A United States envoy has launched a new peace mission to the Middle East. As Robert Berger reports from VOA's Jerusalem bureau, he was critical of both Israel and the Palestinians.

Retired American general William Fraser held his first meeting with Israeli and Palestinian officials at a hotel in Jerusalem. Fraser was appointed by President Bush to oversee compliance with the internationally-backed "Road Map" peace plan, which is the basis of negotiations on Palestinian statehood.

Prime Minister Salam Fayyad represented the Palestinians at the talks, but Israel sent a lower-level official from the Defense Ministry, Amos Gilad.

Gilad told Israel Radio that the meeting was aimed at dialogue and advancing the peace process. He denied media reports that Defense Minister Ehud Barak did not attend because of tension with the Americans over the Road Map.

The U.S. issued a statement saying the meeting focused on areas where the parties were not keeping their commitments. It did not elaborate, but the U.S. has described Israeli settlement construction in East Jerusalem and the West Bank as a violation of the Road Map that is harming peace efforts.

The United States has also pressed the Palestinians to keep their Road Map commitments and do more to rein in militant groups.
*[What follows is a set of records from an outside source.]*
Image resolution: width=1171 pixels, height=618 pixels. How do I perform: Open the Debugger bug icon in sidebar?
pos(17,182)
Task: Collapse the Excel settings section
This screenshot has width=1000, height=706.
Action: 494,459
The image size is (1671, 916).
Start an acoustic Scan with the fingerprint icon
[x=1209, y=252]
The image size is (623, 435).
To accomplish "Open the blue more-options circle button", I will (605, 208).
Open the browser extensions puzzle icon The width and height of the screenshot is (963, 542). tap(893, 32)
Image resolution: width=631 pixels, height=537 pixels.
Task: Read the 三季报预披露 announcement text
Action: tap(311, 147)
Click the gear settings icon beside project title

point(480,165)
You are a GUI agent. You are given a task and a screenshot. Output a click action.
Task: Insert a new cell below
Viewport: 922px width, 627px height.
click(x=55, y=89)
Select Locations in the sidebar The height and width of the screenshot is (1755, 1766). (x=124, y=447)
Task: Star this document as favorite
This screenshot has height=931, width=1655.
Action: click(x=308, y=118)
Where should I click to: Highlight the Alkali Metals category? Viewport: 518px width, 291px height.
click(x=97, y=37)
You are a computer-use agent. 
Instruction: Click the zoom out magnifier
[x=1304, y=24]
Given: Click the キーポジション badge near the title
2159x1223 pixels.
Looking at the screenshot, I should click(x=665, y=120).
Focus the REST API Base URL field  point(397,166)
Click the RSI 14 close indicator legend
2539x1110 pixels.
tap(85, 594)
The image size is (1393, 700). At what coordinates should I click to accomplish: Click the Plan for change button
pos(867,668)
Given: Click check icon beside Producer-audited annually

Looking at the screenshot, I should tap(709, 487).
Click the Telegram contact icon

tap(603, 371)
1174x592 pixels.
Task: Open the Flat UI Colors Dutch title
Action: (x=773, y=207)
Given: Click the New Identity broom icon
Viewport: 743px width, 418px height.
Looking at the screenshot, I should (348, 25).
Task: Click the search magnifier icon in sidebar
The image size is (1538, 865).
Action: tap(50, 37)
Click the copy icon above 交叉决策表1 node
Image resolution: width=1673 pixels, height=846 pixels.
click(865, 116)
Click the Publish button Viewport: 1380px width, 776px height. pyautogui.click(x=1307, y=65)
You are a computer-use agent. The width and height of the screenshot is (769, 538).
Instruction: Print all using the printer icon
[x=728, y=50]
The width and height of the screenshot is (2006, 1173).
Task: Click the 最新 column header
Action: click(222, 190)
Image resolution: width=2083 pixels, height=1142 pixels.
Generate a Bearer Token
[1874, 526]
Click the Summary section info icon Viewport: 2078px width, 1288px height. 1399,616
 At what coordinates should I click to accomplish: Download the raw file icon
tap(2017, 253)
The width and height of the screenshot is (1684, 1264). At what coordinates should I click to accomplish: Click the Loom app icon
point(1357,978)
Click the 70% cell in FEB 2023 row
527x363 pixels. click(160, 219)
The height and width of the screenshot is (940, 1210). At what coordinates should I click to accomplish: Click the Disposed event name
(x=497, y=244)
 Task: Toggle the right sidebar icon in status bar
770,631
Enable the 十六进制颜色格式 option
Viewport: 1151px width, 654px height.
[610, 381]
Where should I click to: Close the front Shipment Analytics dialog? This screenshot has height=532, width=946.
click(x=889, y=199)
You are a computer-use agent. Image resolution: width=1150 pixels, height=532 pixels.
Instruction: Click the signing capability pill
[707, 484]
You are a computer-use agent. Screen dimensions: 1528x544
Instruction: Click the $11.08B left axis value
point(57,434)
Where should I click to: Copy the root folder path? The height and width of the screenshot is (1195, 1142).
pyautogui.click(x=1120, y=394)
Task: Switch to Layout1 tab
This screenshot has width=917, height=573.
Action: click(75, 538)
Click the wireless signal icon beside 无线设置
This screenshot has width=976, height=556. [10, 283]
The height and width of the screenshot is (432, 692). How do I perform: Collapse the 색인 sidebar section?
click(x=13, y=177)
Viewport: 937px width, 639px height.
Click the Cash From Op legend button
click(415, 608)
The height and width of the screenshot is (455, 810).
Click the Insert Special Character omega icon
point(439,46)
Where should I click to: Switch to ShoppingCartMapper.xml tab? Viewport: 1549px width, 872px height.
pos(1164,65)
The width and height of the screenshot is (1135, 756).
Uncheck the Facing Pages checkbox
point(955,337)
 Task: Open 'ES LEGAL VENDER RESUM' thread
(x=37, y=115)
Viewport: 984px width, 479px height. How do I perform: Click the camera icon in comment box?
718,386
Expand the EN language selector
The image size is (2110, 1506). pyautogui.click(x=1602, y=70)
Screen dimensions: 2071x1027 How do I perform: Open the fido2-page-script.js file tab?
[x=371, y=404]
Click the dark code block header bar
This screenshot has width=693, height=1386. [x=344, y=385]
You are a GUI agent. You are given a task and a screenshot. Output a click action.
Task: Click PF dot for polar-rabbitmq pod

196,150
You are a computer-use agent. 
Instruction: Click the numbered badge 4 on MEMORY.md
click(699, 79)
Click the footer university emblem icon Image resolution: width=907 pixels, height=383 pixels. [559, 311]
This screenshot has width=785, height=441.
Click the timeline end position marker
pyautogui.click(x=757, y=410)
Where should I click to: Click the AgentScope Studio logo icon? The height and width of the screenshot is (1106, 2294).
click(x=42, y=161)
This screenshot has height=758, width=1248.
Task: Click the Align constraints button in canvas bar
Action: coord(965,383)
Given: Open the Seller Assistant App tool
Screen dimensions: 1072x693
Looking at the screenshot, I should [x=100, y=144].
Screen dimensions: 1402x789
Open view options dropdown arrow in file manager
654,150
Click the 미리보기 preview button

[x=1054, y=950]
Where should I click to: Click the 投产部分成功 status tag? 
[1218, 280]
Palestinian analyst Wadia Abu Nasser believes that criticism is unfair considering the restrictions imposed by the Israeli military.

"No doubt that Palestinian Authority security systems are doing maximum possible efforts," he said. "Nevertheless, I believe it is very clear to all that the real ruler of the West Bank is the Israeli army."

Israel has rejected U.S. and Palestinian demands to freeze settlement construction. It says it reserves the right to build in areas of Jerusalem and in West Bank settlement blocs which, it says, will remain a part of Israel in any final peace agreement with the Palestinians.